The other thing we would like to write to you about is the Syrian refugee crisis in Antalya. There is so much information and misinformation circulating about the refugee problem throughout the world that sometimes its hard to make heads or tails of it. Just recently, we've felt led to get involved with some of the refugees in Antalya. We'd like to try to write to you regarding this problem from what we've discovered on our own, since indeed so much is so unknown.
First, some notable information to help describe the situation here in Turkey:
--It is unknown exactly how many Syrian refugees are living in Turkey. It seems to be close to 2 million people, but one report we read today says that "Turkey is currently the world's biggest refugee hosting country with close to 2.5 million refugees."
--There are some refugee camps set up in certain cities of Turkey, where food and other aide is given. Antalya is NOT one of those cities.
--Some refugees, often several families together, are renting small homes. Others are living in tents.
--Many of the refugees arrive in Turkey with literally just the clothing they have on their backs.
--The refugees are often hired by Turks to do labor such as harvesting and then never paid for the work they do.
--In addition to needing clothes and food, many of the refugees need medical treatment.
Some of our church members live near an area where some Syrian refugees have settled.

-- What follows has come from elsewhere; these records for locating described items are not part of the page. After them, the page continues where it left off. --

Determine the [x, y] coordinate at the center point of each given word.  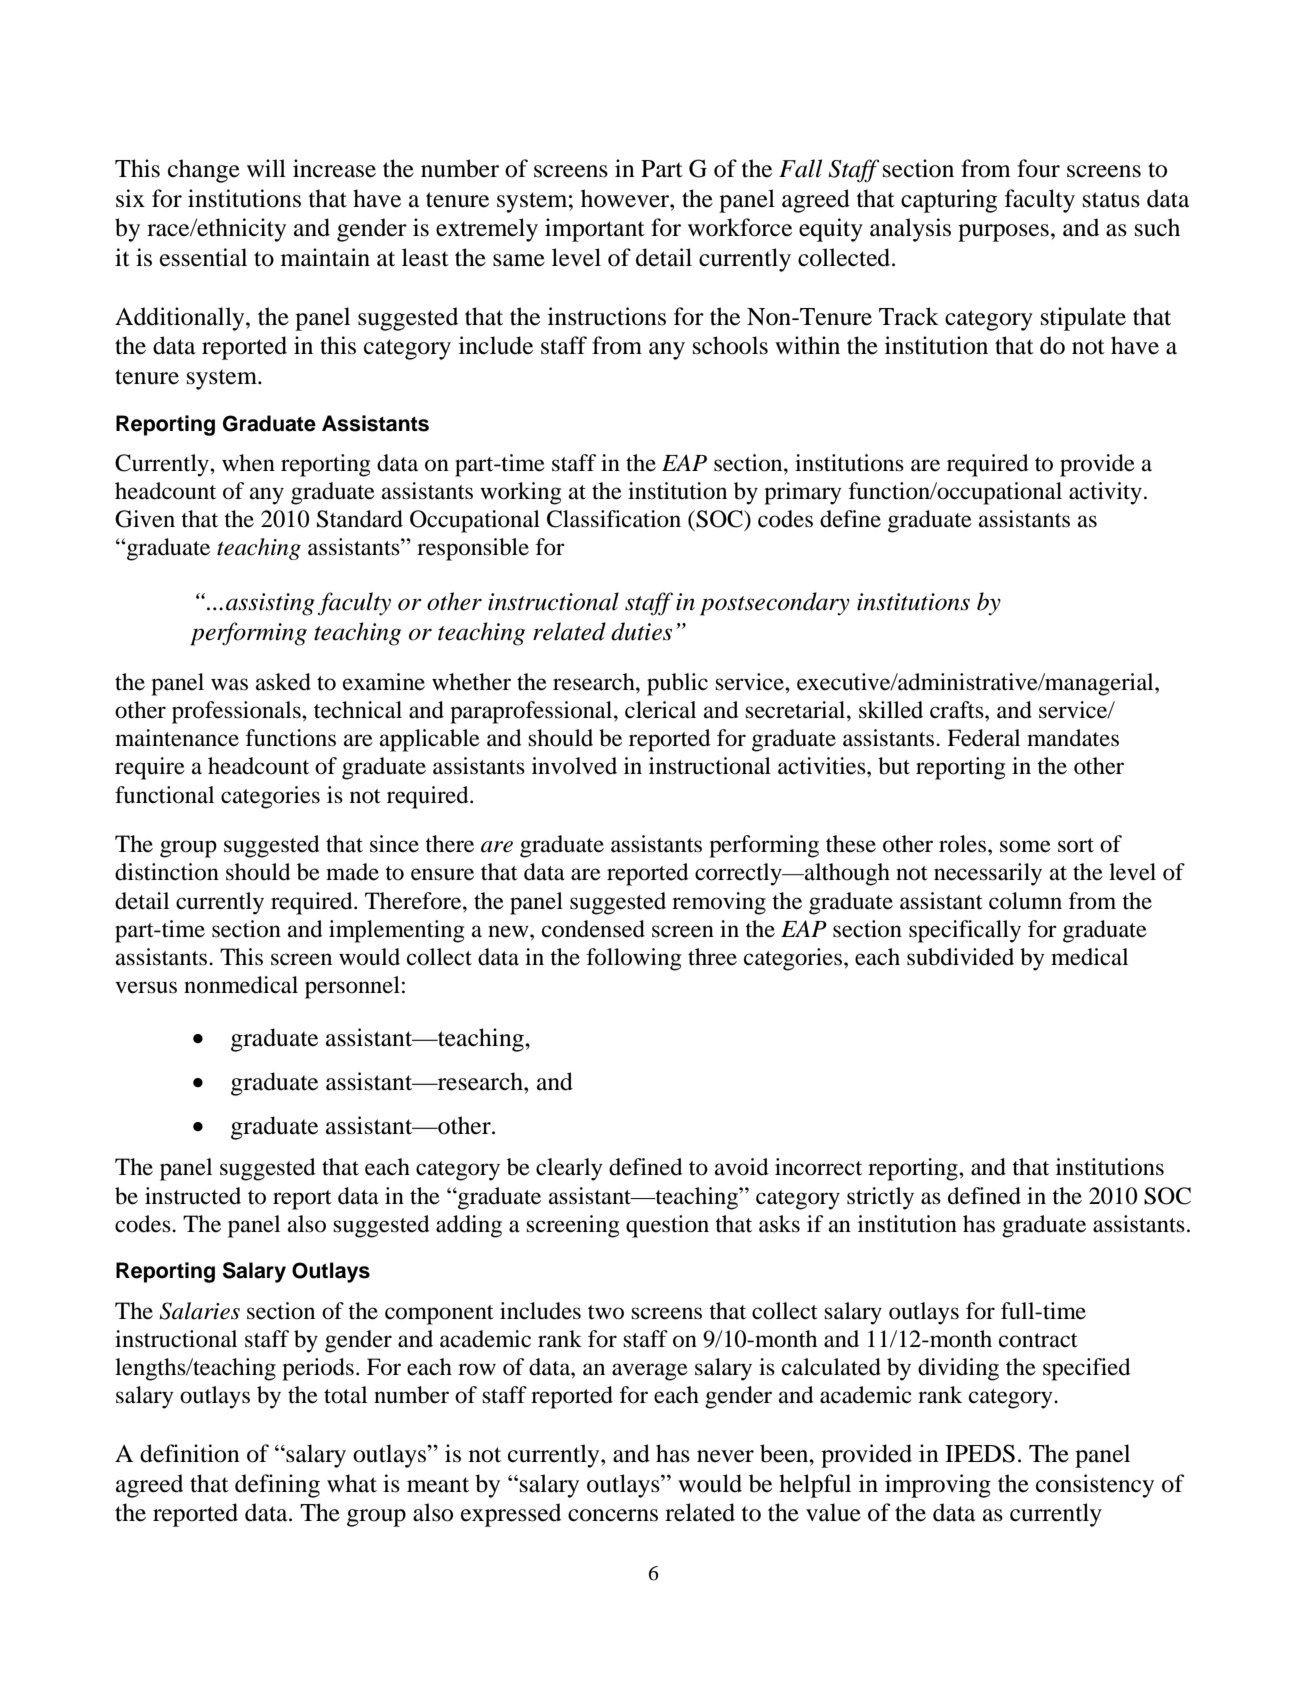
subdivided [960, 957]
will [266, 168]
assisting [270, 604]
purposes [1003, 233]
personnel [352, 987]
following [633, 959]
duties [641, 631]
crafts [958, 710]
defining [277, 1486]
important [595, 230]
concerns [613, 1515]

So we decided what better place than to start there. Weekly, a small group of people have gathered and driven about 45 minutes out of the city to visit just a handful of Syrian families. It is quite amazing to us that finding people to help is just that easy. There are families and individuals with great needs just waiting there for someone to have mercy and to help. There are of course Turks with humanitarian hearts that are getting involved with the refugees, but much of the help is coming from Antalya's Christian community. We believe this is a bright light. A great and wide open door for us as believers to be merciful and to show our fellow men and women and children the love of Jesus.

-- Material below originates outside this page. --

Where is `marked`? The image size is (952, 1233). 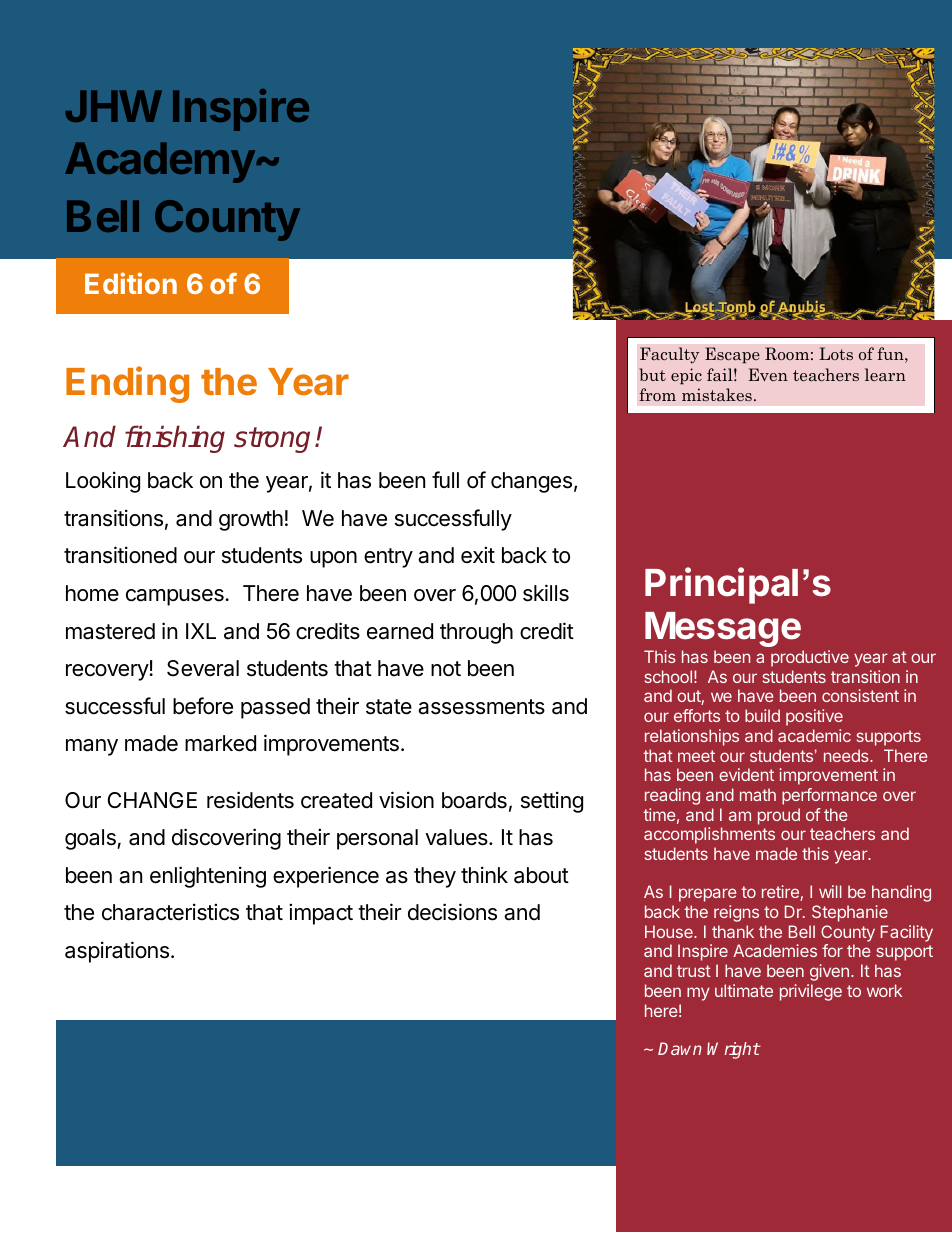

As I mentioned, we have just connected with a few families at this point and we would really like to focus in on helping them before widening our circle. One thing to mention here is that a few of these folks need medical treatment. We learned last week that one young teenage girl from one of the families we are helping has tuberculosis. She needs treatment from a special hospital that deals with her type of tuberculosis. We will help her. On Sunday, we learned of another man who has a problem with his eyes and has lost sight in one of them. We will also seek out medical help for him.
It truly seems that the needs are endless. We feel privileged to be called to help. If you are interested in helping with medical treatment or other needs for the refugees, please contact us.
As a family, it seems that we have achieved a bit more balance in the last weeks, despite the busyness of the Christmas season. We believe that is the grace of God and we thank you so very much for your prayers. Joshua is thriving at school and speaking great Turkish. He wakes up excited to go to school. Levi is growing and talking and making us all laugh. We plan to travel as a family to the US in May and June to again give one last push at raising the money needed to finish our church building project. We are so close to the end and its very exciting.
Thank you very much for standing beside us with your faithful prayers! We are grateful!